Confession: I’m a reformed perfectionist.
It’s not that I think I am perfect. It’s the compulsion to do things well, in all areas. I’m a people-pleaser. I care about what others think of me—maybe too much. I want to do my job really, really well—any job that I have.
It was easy, way back when. Top grades. Good college. Met a man that swept me off my feet, loved me, & married me. Landed my first excellent teaching job using my degree. Made lots of money. Kept our first adorable, starter apartment immaculately clean, and cooked only the freshest, most intricate meals for my cute new husband. We enjoyed our dual gym memberships, indulged in late-night dinners out…
It was PERFECT.
Then we had kids.
Now, don’t get me wrong. It’s not their fault. Having each of my babies has truly been, hands down, the most spectacular moments of my life.
Here’s the conundrum: it’s impossible to try and be perfect when you’re sharing your life with small people.
Oh, I tried. I tried to make time for my friends. I tried to be the perfect wife. I tried to do it all: to keep every stitch of laundry clean and folded. I tried to keep my floors immaculate, the sink empty, the school notes promptly signed, the windows smudge-free, the library books returned on time, etc. And the more perfect I strove to be, the more I resented the work required as the result of people that kept “messing up the plan.” You know. The other people that lived with me. The people that left crumbs everywhere and spilled drinks ALL THE TIME.
The people that threw clean laundry back in the basket instead of putting it away. The ones that left toys lying exactly where they’d last been played with, only to dash off in search of new toys. The ones who left dirty dishes on the table. On the counters. In the sink. NEAR the dishwasher, but never in it. The husband who left his laundry on TOP of the hamper instead of IN it.
The people that whined instead of asking cheerfully. The people that used rude words instead of being kind to a sibling. The people that seemed to require more of me than was left inside. Or the people who didn’t seem to notice how hard I worked for them, how much it took from me, day after day. I was tired. I was grumpy ALL THE TIME.

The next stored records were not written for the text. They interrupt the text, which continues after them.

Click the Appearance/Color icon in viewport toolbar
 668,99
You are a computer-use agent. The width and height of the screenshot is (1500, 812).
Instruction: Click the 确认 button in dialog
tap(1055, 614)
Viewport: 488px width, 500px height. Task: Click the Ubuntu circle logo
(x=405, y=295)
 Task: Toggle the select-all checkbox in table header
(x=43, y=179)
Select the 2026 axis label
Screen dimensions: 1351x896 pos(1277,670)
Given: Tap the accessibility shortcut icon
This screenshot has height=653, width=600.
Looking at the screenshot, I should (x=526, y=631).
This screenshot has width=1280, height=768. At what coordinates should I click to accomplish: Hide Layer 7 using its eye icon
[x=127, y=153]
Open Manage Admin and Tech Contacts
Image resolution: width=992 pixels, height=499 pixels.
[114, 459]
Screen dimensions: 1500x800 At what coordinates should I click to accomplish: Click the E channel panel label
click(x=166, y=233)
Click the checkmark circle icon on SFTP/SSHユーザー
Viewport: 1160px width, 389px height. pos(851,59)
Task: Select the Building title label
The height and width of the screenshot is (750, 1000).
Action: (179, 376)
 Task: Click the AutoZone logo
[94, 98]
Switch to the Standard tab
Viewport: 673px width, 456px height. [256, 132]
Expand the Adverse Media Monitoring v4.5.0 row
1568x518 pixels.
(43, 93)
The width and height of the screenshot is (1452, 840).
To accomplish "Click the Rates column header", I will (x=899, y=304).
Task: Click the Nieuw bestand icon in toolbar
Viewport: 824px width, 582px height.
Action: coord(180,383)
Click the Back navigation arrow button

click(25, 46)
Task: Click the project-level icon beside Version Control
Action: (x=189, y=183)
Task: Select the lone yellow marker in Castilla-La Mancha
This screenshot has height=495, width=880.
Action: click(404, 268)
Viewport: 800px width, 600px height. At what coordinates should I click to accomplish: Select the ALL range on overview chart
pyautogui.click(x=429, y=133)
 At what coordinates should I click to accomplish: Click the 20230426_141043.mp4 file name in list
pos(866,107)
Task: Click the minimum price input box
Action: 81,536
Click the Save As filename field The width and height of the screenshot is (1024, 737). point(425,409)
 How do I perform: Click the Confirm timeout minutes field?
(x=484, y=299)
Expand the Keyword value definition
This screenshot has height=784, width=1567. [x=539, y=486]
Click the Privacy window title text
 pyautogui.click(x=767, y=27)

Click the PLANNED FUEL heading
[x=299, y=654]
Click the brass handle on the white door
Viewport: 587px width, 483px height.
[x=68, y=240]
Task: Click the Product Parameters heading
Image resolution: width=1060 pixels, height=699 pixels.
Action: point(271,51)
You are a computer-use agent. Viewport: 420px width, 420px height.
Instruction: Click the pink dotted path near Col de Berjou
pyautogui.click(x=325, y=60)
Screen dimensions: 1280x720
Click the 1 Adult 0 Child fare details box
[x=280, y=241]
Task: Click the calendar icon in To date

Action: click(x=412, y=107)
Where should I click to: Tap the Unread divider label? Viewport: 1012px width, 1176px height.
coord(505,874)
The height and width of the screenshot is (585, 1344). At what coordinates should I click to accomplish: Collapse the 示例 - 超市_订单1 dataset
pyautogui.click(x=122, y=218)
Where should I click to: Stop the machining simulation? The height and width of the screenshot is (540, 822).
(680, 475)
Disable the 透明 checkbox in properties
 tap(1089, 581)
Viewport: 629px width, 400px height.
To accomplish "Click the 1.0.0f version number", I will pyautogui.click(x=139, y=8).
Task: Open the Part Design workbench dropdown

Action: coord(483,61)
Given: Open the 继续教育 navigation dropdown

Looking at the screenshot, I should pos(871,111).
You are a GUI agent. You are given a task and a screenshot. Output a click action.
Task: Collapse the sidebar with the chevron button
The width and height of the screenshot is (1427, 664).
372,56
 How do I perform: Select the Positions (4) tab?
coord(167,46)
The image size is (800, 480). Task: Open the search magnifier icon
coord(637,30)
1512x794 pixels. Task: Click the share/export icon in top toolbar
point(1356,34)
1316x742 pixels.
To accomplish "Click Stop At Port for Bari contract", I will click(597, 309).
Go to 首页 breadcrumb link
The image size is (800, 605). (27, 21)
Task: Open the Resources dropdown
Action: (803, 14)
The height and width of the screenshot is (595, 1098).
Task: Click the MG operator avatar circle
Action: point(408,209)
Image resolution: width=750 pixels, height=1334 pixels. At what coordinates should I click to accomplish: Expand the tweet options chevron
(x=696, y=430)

It’s not just the house. It’s the internal expectations I had of my kids’ performances in school as well. Parent-teacher conferences that involved less than stellar reports crushed me. Some of my kids take their schoolwork very seriously; others could care less.
And it wasn’t about competing with other moms. Nope, just my own internal competition, within myself. Am I good enough? Am I doing this right? Am I being the best mom that my kids deserve? Is my husband proud of me? Is my house clean enough? Are my kids clean enough? Are my kids happy/well-adjusted/well-balanced/clean/in enough activities/in the RIGHT activities/learning the right character qualities?? Do people look at me, with six kids, and think, “She’s in over her head”??
But thankfully, I began to see MY problem before screwing up my kids (well, in this respect, anyway. I’m sure there are countless other ways my husband and I are inflicting psychological damage on them. The serious stuff. Like not buying them iPhones. Or making them share a room with a sibling. The horror!)
I’ve always measured my worth and value by how I’m performing. Am I a good daughter? A caring and considerate wife? A kind sister? Decent friend?
And as a teacher? It was so easy to receive validation, literally, in the form of evaluations. Concrete proof that you’re doing it right.
But as a MOM, there’s no grading system. There’s no report card to indicate how well you’re doing. Or, more importantly, no clear-cut system to affirm that yes, you’re doing a good job. Especially on those days when it crashes and burns. You know: the days when they’re late to school because you can’t find a shoe, or the lunch money, or whatever it is.
The days when the cat food bowl is dumped on the floor, and you crunch through the grit because the broom is missing.
The days that you find toddler graffiti, in marker, on a freshly cleaned wall.
The days when dinner is late, or when dinner is hot dogs, AGAIN, because you just don’t have it in you.
The days when you scream in total overreaction not because the child deserved it, but because you’re just so tired.
The days when you weep because the house is a total mess, and you’re convinced any mom would do it better than YOU.
So not perfect. But so what? Life is messy. And it’s even messier with kids. It took me a long time—too long, probably—to realize that there’s no such thing as perfection. And attempting to reach it, particularly with kids, is, in the words of the great Phyllis Diller, “like shoveling snow while it’s still snowing.” In other words, pointless.
I’m slow to catch on, but I’m getting it. I sweep less, and I hug more. I scrub less and I laugh more. I’ve also gotten the kids into the work, which is a HUGE help. I worry more about what my kids think than what other moms think. I guide, and encourage, but I let each of my kids grow to be who he or she is meant to be, not who I think he or she is supposed to be. My kids won’t remember how clean the floor was, but they will remember how I loved them and made them feel.